Her case was sent last month to a grand jury. It has touched off a national firestorm over the treatment of pregnant women, and especially Black women, in the aftermath of the U.S. Supreme Court’s Dobbs v. Jackson Women’s Health Organisation decision that overturned Roe v. Wade. Civil rights attorney Benjamin Crump elevated Watts’ plight in a post to X, formerly Twitter, and supporters have donated more than $100,000 through GoFundMe for her legal defence, medical bills and trauma counselling.
Whether abortion-seekers should face criminal charges is a matter of debate within the anti-abortion community, but, post-Dobbs, pregnant women like Watts, who was not even trying to get an abortion, have increasingly found themselves charged with “crimes against their own pregnancies,” said Grace Howard, assistant justice studies professor at San José State University.

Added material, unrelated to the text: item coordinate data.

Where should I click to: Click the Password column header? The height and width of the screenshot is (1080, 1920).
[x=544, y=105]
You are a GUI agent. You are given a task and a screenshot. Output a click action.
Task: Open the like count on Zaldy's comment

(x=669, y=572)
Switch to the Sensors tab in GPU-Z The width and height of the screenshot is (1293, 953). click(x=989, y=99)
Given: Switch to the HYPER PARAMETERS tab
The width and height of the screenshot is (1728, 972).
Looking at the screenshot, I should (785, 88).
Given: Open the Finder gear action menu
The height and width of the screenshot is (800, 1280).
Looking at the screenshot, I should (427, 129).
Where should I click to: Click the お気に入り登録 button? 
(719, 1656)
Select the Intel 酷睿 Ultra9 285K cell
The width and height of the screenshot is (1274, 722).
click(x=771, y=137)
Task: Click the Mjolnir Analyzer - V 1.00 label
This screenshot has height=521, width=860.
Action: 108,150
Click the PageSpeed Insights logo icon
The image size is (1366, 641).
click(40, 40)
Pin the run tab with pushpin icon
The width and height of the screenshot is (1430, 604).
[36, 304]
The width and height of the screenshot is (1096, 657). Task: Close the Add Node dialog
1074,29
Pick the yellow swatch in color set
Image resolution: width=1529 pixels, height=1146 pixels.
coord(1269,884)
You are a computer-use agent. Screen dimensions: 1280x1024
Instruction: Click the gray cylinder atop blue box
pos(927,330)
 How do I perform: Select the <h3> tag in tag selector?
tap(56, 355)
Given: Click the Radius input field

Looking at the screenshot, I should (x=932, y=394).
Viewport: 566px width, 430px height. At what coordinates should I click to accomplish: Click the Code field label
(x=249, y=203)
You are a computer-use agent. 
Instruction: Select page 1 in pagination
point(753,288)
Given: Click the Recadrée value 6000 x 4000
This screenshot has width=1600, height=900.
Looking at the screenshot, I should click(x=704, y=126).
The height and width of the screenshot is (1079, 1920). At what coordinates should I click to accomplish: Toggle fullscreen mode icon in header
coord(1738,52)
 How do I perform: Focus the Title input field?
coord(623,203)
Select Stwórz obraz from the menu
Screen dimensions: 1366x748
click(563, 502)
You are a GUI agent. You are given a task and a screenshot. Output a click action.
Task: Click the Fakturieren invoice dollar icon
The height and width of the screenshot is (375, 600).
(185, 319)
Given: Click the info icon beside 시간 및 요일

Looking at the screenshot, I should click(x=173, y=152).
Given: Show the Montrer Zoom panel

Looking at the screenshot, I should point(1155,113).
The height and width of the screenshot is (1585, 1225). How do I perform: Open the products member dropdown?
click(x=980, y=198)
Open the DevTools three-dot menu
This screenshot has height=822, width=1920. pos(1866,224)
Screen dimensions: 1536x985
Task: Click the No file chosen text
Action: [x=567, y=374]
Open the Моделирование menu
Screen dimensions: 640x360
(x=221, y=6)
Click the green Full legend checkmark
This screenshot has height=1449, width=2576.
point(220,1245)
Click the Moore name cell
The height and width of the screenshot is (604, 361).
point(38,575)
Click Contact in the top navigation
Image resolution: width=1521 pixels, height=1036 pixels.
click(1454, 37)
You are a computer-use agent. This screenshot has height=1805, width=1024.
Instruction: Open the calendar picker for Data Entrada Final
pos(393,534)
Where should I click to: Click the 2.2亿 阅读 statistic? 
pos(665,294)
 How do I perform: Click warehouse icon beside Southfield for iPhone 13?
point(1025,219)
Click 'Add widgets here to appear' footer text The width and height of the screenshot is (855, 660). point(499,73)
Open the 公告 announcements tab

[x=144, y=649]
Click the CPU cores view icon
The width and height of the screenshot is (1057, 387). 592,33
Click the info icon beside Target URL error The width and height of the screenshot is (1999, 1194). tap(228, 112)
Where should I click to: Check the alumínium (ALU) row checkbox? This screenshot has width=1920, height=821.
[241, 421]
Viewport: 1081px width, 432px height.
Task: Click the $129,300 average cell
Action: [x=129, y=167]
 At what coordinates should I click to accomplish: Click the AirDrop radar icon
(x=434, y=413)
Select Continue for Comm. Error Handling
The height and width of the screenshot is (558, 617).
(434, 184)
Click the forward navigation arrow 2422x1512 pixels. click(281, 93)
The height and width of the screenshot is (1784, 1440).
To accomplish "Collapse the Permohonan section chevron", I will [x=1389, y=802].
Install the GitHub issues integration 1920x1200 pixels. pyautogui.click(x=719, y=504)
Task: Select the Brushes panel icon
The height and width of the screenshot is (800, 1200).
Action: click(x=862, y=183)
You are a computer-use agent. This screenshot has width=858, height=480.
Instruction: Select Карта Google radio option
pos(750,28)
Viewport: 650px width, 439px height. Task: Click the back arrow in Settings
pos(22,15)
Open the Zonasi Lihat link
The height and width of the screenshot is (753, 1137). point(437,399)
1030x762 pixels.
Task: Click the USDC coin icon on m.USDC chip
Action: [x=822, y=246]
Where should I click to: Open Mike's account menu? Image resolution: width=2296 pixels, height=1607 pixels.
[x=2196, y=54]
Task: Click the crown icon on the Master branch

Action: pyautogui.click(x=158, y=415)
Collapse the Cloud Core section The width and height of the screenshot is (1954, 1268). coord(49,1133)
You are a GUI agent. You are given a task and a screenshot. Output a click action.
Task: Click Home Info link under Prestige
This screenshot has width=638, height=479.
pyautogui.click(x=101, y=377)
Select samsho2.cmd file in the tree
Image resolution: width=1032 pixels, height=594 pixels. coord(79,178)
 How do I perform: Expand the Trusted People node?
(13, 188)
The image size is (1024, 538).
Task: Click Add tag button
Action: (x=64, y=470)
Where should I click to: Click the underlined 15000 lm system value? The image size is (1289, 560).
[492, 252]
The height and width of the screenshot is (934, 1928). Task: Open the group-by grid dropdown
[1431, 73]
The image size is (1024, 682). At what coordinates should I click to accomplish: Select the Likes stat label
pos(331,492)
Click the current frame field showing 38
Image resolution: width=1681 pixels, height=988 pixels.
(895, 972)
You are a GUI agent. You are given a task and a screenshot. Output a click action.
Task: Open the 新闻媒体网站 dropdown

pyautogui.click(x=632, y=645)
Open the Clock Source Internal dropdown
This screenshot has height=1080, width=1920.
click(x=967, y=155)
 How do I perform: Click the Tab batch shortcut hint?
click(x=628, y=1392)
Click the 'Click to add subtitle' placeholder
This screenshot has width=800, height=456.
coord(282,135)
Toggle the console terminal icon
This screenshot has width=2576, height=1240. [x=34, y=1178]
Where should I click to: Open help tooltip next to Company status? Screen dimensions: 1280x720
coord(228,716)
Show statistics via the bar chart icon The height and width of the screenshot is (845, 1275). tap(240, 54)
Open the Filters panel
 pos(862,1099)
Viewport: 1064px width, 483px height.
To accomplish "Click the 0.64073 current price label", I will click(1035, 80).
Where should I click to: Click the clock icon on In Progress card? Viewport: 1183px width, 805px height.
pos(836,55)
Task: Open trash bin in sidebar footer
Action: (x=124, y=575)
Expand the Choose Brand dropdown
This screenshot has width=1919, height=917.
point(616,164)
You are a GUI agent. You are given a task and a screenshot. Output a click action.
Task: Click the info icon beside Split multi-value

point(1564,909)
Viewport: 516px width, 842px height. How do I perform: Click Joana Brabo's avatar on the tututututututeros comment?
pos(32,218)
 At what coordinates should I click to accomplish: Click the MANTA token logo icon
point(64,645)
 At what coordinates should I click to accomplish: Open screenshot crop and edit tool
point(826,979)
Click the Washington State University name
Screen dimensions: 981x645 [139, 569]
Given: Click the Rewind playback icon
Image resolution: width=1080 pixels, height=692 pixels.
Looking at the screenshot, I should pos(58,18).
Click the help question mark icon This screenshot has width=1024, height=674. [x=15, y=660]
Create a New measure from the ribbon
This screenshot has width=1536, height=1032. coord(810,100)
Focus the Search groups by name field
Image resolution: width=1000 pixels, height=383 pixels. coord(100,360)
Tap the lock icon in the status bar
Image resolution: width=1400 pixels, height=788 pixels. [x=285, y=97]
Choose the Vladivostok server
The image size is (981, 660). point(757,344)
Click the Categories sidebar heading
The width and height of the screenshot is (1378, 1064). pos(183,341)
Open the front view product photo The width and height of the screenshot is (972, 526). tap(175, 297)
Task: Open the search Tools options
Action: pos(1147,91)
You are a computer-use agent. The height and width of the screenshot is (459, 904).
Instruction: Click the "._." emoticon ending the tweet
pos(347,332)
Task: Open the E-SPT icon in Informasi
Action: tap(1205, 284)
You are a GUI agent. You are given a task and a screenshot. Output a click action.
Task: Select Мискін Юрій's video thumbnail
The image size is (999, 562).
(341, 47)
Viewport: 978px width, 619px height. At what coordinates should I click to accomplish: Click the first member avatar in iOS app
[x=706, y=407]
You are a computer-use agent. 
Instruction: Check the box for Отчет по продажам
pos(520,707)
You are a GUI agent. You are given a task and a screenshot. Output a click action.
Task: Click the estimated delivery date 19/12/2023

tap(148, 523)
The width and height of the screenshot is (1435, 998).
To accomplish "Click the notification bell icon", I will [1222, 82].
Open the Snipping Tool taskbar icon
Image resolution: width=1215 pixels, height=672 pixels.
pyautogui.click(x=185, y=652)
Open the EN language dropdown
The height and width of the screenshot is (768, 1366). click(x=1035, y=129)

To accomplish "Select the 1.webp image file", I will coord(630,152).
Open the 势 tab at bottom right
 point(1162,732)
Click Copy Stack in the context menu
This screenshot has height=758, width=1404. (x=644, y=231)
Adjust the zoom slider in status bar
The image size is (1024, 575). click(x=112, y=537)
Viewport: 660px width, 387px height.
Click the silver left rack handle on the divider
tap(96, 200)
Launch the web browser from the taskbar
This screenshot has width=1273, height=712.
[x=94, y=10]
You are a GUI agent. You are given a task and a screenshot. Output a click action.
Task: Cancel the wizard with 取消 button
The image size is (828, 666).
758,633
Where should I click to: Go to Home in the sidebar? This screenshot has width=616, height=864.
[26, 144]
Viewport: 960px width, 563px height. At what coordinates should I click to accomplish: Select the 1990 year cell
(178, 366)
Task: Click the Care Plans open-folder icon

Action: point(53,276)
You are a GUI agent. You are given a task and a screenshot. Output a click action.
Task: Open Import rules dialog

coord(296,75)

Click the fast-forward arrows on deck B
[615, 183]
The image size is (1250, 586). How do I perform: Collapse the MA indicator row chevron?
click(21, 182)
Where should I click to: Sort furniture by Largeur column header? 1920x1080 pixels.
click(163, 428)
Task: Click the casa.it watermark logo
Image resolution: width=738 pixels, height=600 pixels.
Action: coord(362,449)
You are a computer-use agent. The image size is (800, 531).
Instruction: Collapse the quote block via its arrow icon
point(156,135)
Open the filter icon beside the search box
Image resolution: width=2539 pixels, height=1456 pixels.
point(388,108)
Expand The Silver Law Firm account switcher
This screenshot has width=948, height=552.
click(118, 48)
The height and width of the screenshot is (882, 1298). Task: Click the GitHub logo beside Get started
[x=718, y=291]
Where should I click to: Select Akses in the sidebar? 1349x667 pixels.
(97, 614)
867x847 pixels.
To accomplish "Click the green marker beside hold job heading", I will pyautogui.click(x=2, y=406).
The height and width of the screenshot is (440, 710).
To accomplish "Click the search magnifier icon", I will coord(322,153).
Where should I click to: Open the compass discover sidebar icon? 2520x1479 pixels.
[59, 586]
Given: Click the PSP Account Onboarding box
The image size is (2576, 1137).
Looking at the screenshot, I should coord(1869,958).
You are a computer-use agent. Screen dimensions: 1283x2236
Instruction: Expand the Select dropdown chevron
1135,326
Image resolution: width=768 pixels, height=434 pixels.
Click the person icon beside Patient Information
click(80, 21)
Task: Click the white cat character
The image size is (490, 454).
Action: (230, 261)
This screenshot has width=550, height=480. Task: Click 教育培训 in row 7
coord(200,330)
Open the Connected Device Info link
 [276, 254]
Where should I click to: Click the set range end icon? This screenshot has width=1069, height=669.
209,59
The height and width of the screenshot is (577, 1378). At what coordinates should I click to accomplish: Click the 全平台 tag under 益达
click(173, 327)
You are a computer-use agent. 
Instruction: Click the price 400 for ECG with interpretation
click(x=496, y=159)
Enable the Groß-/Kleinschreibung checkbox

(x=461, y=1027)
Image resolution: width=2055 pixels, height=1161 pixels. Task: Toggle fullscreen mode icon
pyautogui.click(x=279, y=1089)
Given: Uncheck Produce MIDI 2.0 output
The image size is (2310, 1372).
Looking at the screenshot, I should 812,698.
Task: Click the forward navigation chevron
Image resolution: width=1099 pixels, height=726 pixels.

“Roe was a clear legal roadblock to charging felonies for unintentionally harming pregnancies when women were legally allowed to end their pregnancies through abortion,” she said. “Now that Roe is gone, that roadblock is entirely gone.”
Even before Roe was overturned, studies show that Black women who visited hospitals for prenatal care were 10 times more likely than white women to have child protective services and law enforcement called on them, even when their cases were similar, she said.
“Post-Dobbs, what we see is kind of a wild, wild West,” said Goodwin. “You see this kind of muscle-flexing by district attorneys and prosecutors wanting to show that they are going to be vigilant, they’re going to take down women who violate the ethos coming out of the state’s legislature.” She called Black women “canaries in the coal mine” for the “hyper-vigilant type of policing” women of all races might expect from the nation’s network of health-care providers, law enforcers and courts now that abortion isn’t federally protected.
In Texas, for example, Republican Attorney General Ken Paxton mounted an aggressive and successful defence against a white Texas mother, Kate Cox, who sued for permission to skirt the state’s restrictive abortion law because her fetus had a fatal condition.
At the time of Watts’ miscarriage, abortion was legal in Ohio through 21 weeks, six days of pregnancy. Her lawyer, Traci Timko, said Watts left the hospital on Wednesday when, coincidentally, her pregnancy arrived at that date — after sitting for eight hours awaiting care.